A book I have longed for and a heartfelt card from my Meggie on Mother’s Day 2012.

Then I miscarried again when Meggie was two and thought, “Oh no! I’m a one-hit wonder!” But not so. Chelsea came along the next year.

Chelsea walked into church on Sunday morning with these fresh flowers, an adorable card and chocolate for me!

Then came the long spell of barrenness. “But you already had the two children that make up U.S. average family size charts,”  you may say with bewilderment. Yes, but I didn’t feel complete yet.

Years passed and nothing happened. I took my temperature each morning. I bought ovulation kits. I cried, begged, prayed. It was almost six years before Elijah came along. How God told me way ahead of time that Elijah was coming is another story for another day, and a fascinating story it is.

Elijah picked me beautiful roses for a sweet bouquet on Mother’s Day this year. I pressed the others and saved this rosebud so I could watch it open.

Before Elijah was even weaned, I was pregnant with Abigail. Surprised? Yes. Happy? Of course.

My baby girl Abigail gave me a hodgepodge of lovely things for Mother’s Day. She is a generous soul.

But then I began to brag a little. “Yep, just call me fertile Myrtle,” I’d say. I thought I had this fertility thing licked.

Not so. The factory seemed closed after that.

“But surely four was enough?!” you cry in 21st century horror. Well, not for me. I wanted a quiverful–in fact, had dreamed about having a houseful of kids since I was a kid myself.

Unfruitful years passed once again, and I figured the old biological clock had ticked out. But then I found out I was pregnant again when Abigail was four. Oh, the joy! Until 11 weeks later when I lost a set of twins. And then months later, when I lost a single baby.

Some would say, “Sister, give it up! Can’t you see God’s trying to tell you that you’re done? Have some sense, girlfriend!”

If I had listened to that, I would’ve missed out on one of the biggest blessings of my life–my little Malachi. He was born shortly after Abigail turned six and has been a joy that defies explanation.

Malachi apologized first thing Sunday morning that he hadn’t been able to buy me a present. I told him that was not a problem–that he could sing me a song at church for my present. As we gathered around the piano and sang “Dwelling Places,” his little voice rang out so sweetly on the chorus that my mother got teary-eyed.

Would I welcome more children? Gladly. Because I see motherhood as such a gift from God, and I view children as treasures. Who wouldn’t want gifts and treasures?

This past Mother’s Day was perhaps the most special one I have ever experienced. Because I’m not exactly a spring chicken these days (a spring robin or bluebird perhaps but never a chicken), I realize all too well how quickly children grow up. So having all five kids with me this past Sunday was exhilarating.

It wasn’t the presents. It wasn’t the cards, although I loved them all. It was the beauty of being with the treasures God has poured down on me and seeing their unconditional love for me, their very imperfect mother.

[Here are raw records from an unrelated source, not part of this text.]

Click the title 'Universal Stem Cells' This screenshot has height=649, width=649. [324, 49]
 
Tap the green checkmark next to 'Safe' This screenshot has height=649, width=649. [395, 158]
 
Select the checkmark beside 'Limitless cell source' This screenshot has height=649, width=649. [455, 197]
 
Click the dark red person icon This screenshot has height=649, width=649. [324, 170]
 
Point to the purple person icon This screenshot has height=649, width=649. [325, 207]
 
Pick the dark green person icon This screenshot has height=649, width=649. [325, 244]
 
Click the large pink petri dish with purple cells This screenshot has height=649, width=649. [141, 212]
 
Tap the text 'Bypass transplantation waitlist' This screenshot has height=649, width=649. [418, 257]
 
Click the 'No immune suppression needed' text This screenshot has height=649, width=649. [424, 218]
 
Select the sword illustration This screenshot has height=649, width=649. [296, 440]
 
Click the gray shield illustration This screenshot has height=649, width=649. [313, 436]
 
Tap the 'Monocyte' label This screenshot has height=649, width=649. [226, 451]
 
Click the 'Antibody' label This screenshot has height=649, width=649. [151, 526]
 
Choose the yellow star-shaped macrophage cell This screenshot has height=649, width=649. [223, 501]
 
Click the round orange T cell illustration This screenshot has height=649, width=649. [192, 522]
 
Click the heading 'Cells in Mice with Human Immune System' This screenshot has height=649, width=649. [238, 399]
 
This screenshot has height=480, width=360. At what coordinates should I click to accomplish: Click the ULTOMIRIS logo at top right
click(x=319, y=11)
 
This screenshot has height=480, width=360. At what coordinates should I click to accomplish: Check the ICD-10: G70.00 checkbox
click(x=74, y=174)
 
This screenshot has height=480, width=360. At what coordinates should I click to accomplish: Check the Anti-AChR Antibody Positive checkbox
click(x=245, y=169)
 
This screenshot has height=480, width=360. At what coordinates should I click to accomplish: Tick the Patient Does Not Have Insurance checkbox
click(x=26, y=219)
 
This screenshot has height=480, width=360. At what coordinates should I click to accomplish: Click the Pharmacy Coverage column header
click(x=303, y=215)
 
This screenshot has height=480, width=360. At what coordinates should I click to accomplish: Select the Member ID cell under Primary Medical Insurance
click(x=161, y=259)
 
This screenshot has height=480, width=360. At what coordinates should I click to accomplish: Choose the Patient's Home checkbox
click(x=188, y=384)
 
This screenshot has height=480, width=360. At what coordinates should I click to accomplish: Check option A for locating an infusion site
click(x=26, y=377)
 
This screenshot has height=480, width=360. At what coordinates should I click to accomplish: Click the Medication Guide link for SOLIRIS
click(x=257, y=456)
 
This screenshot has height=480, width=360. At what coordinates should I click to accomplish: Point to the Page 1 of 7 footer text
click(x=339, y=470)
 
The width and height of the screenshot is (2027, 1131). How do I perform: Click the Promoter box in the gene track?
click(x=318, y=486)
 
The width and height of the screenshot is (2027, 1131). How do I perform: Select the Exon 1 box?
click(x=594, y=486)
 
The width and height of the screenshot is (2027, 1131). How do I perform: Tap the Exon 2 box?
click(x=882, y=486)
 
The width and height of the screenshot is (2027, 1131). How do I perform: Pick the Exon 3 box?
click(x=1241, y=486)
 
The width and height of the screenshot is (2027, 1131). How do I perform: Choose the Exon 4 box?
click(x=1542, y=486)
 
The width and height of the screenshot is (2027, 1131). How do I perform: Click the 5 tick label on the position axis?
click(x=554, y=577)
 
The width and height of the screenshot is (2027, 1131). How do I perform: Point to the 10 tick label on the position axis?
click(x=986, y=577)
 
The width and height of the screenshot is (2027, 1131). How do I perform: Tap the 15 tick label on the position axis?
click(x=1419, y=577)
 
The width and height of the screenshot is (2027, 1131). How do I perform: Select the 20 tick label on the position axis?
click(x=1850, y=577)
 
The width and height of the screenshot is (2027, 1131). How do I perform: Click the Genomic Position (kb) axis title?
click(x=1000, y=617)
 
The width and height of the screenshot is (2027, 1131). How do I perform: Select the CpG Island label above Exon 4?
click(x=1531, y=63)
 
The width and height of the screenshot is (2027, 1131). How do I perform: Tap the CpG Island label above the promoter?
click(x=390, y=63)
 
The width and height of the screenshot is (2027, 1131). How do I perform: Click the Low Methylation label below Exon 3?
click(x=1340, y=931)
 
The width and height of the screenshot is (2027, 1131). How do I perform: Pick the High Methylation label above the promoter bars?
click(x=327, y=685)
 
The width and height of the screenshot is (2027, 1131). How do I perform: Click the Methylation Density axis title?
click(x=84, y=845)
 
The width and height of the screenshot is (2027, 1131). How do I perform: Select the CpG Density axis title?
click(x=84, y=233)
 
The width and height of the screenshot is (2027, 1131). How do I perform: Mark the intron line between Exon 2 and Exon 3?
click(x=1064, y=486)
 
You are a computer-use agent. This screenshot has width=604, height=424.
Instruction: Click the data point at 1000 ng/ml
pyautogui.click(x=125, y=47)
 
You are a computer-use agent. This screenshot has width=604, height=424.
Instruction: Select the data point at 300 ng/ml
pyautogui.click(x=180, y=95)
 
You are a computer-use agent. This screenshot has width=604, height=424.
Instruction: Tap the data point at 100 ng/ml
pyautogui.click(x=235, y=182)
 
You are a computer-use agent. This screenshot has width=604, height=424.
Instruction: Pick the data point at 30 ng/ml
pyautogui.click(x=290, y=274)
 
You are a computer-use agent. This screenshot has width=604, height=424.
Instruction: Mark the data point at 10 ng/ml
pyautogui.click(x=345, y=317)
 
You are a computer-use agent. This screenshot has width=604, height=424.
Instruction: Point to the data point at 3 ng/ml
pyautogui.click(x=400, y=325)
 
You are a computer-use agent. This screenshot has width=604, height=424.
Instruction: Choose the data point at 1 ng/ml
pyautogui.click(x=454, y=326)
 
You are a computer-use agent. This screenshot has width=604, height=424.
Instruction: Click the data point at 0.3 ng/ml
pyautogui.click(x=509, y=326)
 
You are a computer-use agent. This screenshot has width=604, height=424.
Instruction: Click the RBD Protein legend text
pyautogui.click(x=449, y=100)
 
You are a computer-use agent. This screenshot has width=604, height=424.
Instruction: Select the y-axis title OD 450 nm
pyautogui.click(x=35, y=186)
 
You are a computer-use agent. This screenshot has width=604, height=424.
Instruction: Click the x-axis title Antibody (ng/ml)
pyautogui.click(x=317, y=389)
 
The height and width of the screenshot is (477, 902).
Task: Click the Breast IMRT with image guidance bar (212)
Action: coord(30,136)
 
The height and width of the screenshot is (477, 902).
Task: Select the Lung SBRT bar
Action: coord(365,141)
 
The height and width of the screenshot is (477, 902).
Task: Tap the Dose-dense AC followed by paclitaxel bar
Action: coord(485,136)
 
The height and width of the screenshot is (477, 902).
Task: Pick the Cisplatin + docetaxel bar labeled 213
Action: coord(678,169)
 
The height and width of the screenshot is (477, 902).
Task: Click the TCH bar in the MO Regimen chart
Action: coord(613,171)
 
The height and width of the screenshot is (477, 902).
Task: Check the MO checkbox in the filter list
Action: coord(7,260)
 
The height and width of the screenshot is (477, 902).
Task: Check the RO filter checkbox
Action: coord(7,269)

We worshiped and studied God’s Word together, we sang praise songs around the piano, we ate lunch with my parents, we sat at the baseball field watching Elijah play a doubleheader, we came home (not the two oldest who live away) to watch a movie together.

When my life seemed to be over at times in the past due to severe illnesses or depressing trials, God used my children to give me the incentive to fight for my life. When the enemy came to my gate and whispered to me that I might as well go ahead and die, my children spoke with him at the gate, just as Psalm 127:5 says. And I hung on until God delivered me from the pit.

I am blessed coming in, I am blessed going out, I’m blessed in the city, I’m blessed in the field.

He has made me a joyful mother of children. Praise ye the Lord!

Me surrounded by my treasures on Resurrection Day 2012!